提供抜粋 —
※
朝、鏡に映る出っ張ったおなか、丸太のようなふくらはぎ。「スマートだった昔の自分はいずこへ」。そんな悩みを抱えるビジネスマンの方も多いことでしょう。 ジム通いをしてダイエットしたいけれど、数十万円の入会金を払う余裕なんてまるでない。食費や学費、住宅ローンなどの出費もかさんでくる頃だし…。
新生銀行が2016年6月、20~50代の有職者約2300人を対象に行ったアンケート「2015年サラリーマンのお小遣い調査」によると、男性会社員のお小遣いは3万7873円(前年比231円増)で1979年の調査開始以来、3番目に低い結果だったといいます。
ビジネスマンがダイエットに使えるお金は限られているようですね。しかし、ウオーキングを取り入れた企業研修などを指導する、一般社団法人「日本姿勢と歩き方協会」代表理事の高岡よしみさんは、「まだ策はあります」と断言します。
ポイントは「上半身」「腰」の2カ所
高岡さんが提案するのは「ゆがまない生活」。これを実践すれば、忙しいビジネスマンでも簡単にダイエットできるといいます。高岡さんによると、そのポイントは「上半身」と「腰」の2カ所です。
まずは上半身について。「通勤時にバッグの重さに引きずられて、肩を上げたり下げたりして歩いてはいけません」。バッグといっても、ブリーフケースやトート、肩掛けなど種類はさまざまですが、高岡さんは「どんなカバンも片方の肩で持ち続けず、行きは右手、帰りは左手といった具合で持ち替えましょう」と話します。
※
提供情報 —
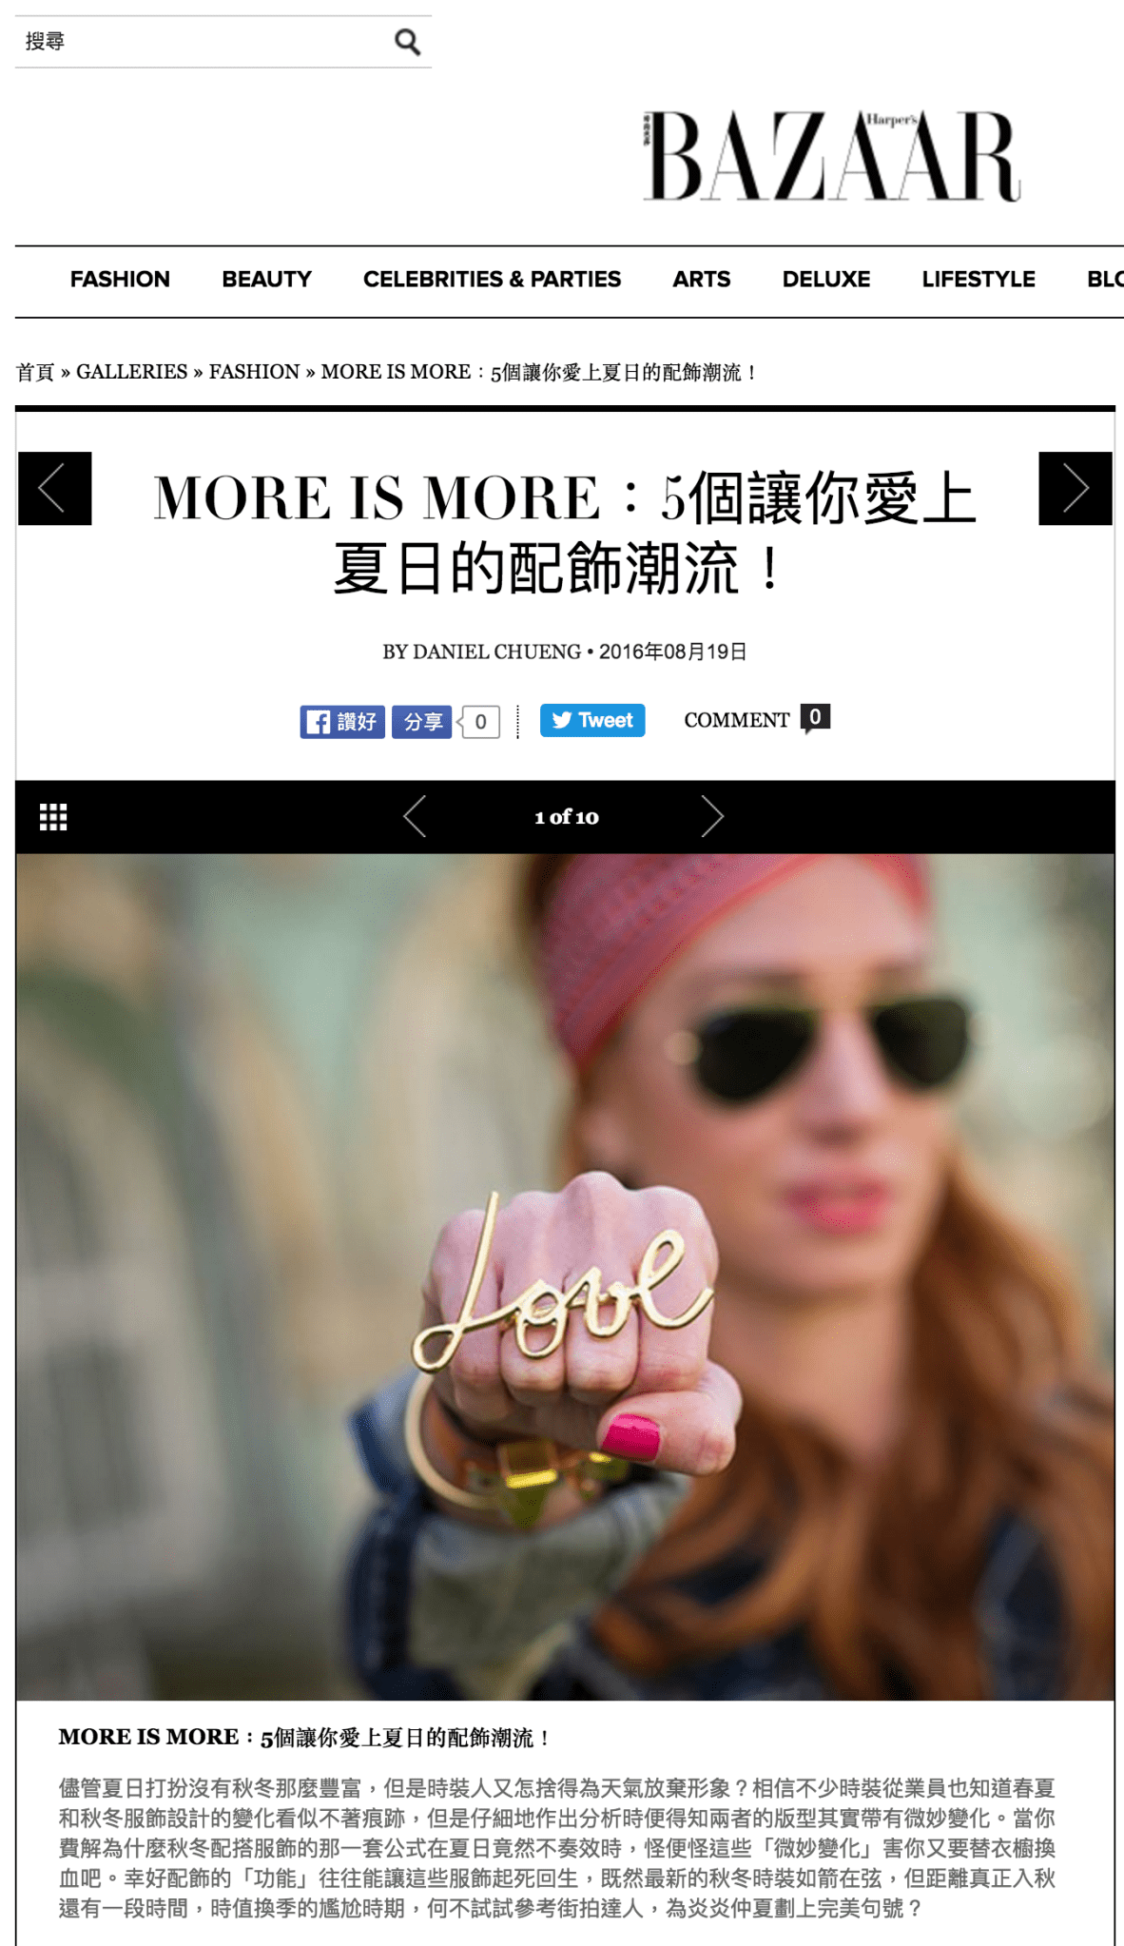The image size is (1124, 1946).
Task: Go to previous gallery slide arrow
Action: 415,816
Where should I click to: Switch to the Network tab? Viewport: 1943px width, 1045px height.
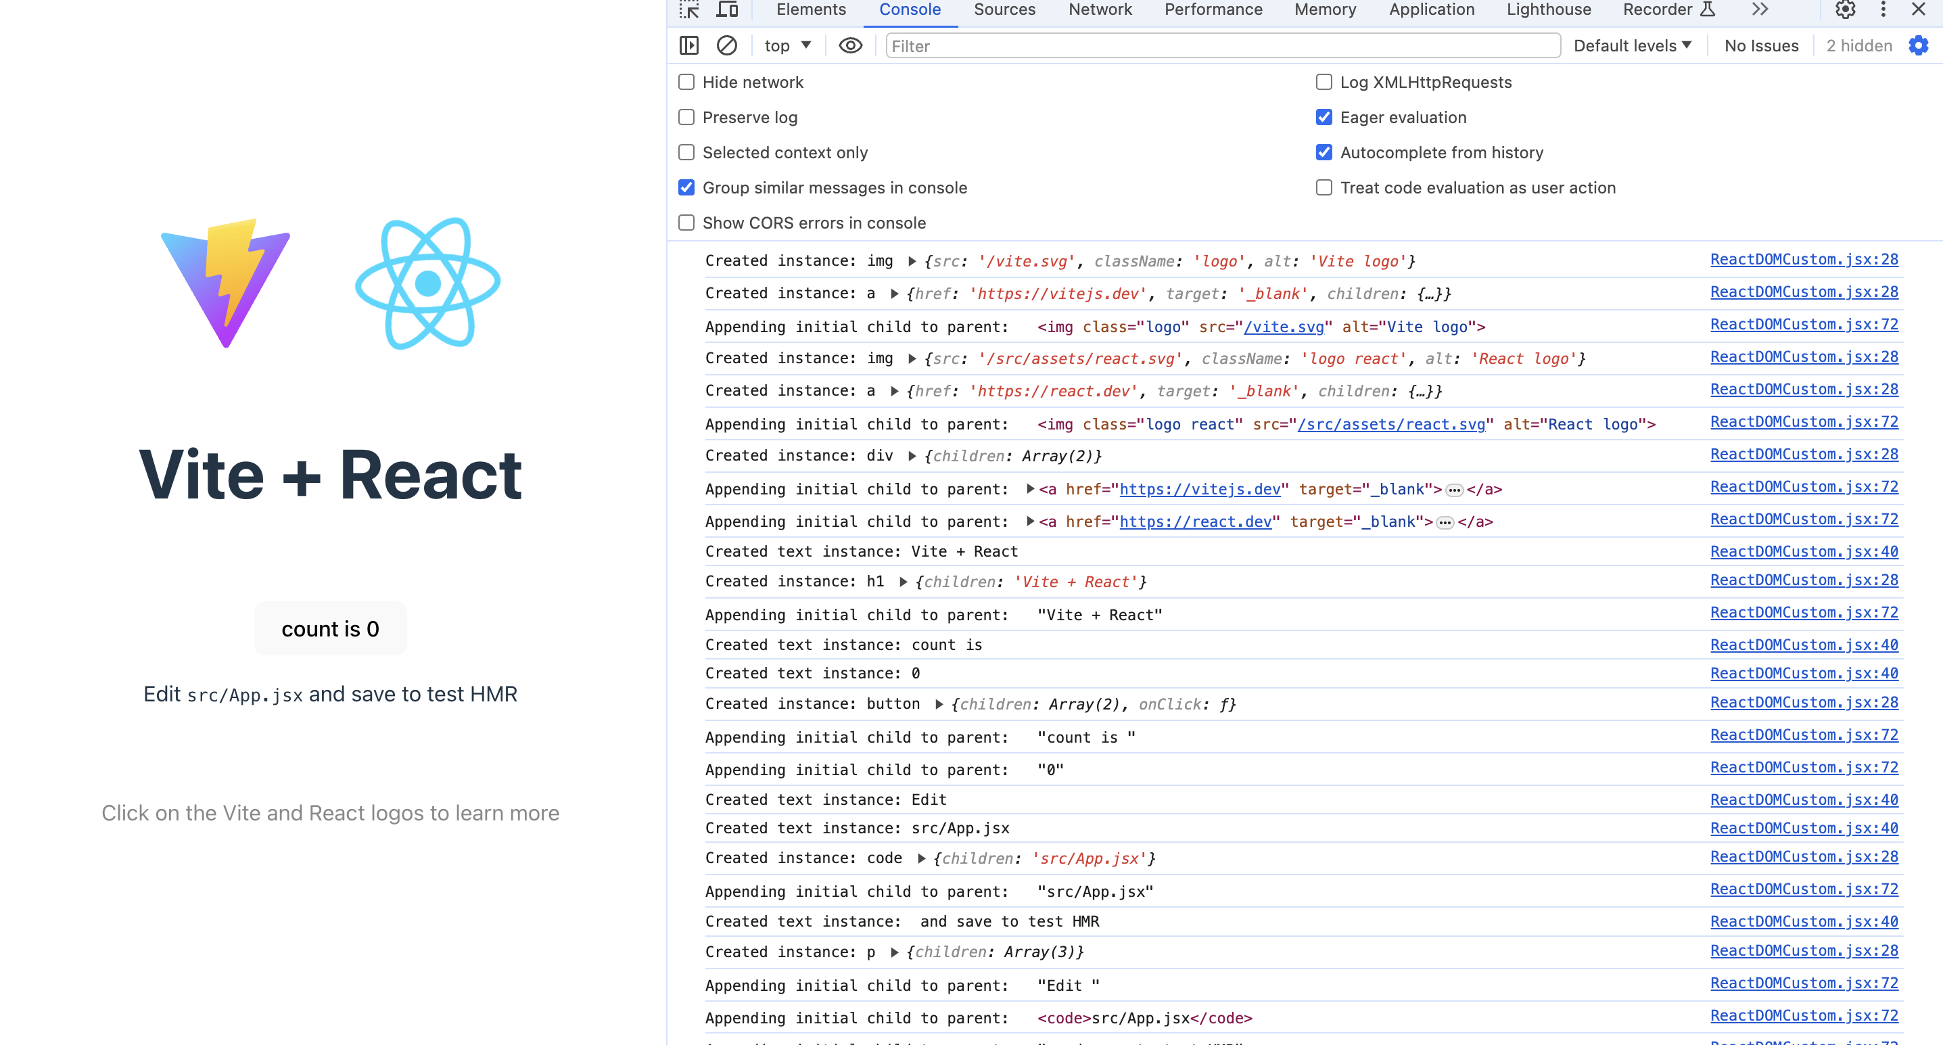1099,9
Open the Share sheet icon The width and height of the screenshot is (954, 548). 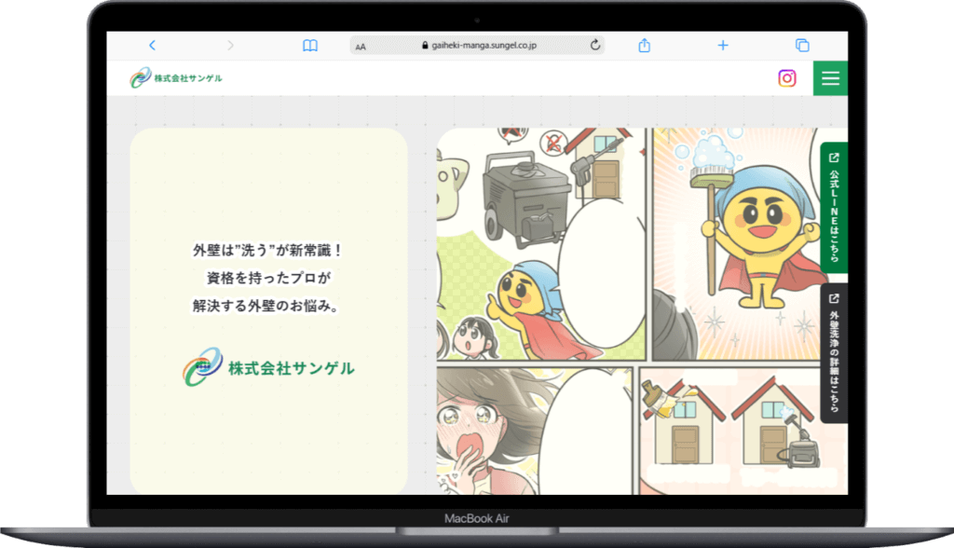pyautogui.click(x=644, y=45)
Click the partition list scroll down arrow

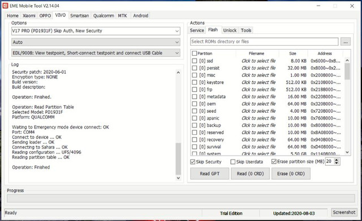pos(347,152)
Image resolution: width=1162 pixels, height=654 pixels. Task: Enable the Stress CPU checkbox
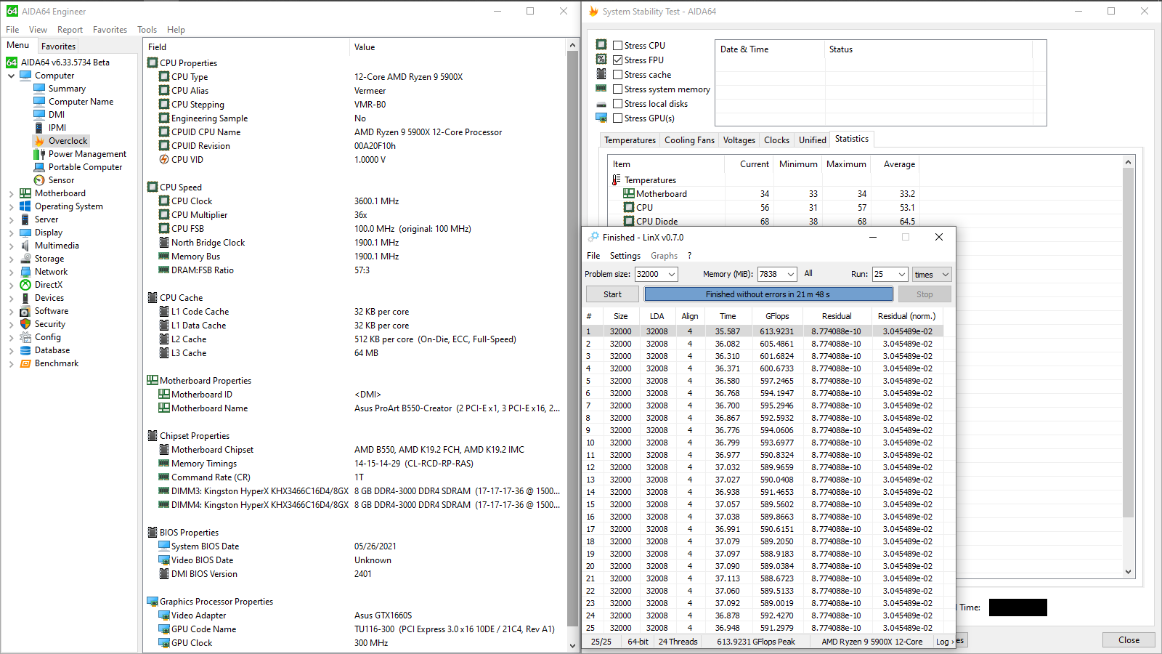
※
提示課題 —
ビジネスマンのダイエットと姿勢に関する記事を、最後の文に続けて書き進めてください。

想定解答 —
続けて腰です。「足を組んで座ってはいけません」。机で仕事をする際や、同僚と雑談する際についつい組んでしまう足。なかば無意識でやっている人も多いはず。足を組むデメリットについて、高岡さんは「下腹がぽっこり出た体型になってしまう」と話します。ちなみに足を組む傾向のある人は、やせ形で腹筋の弱い人が多いそうです。
これら2点に気を付けると、正しい姿勢が身につき、自然に運動量と消費エネルギーが増えてダイエットにつながるといいます。
それでは、どのくらいの量をこなせば効果が表れるのでしょうか。高岡さんは「毎日8000歩、歩いてください。時間にすると約20分です」と話します。忙しい場合は、週2~3回でもオーケーだそうですよ。
【実践編】体のゆがみを知るセルフチェック法
高岡さんから実践編として、体や姿勢のゆがみを知ることができるセルフチェック法を3つ紹介してもらいました。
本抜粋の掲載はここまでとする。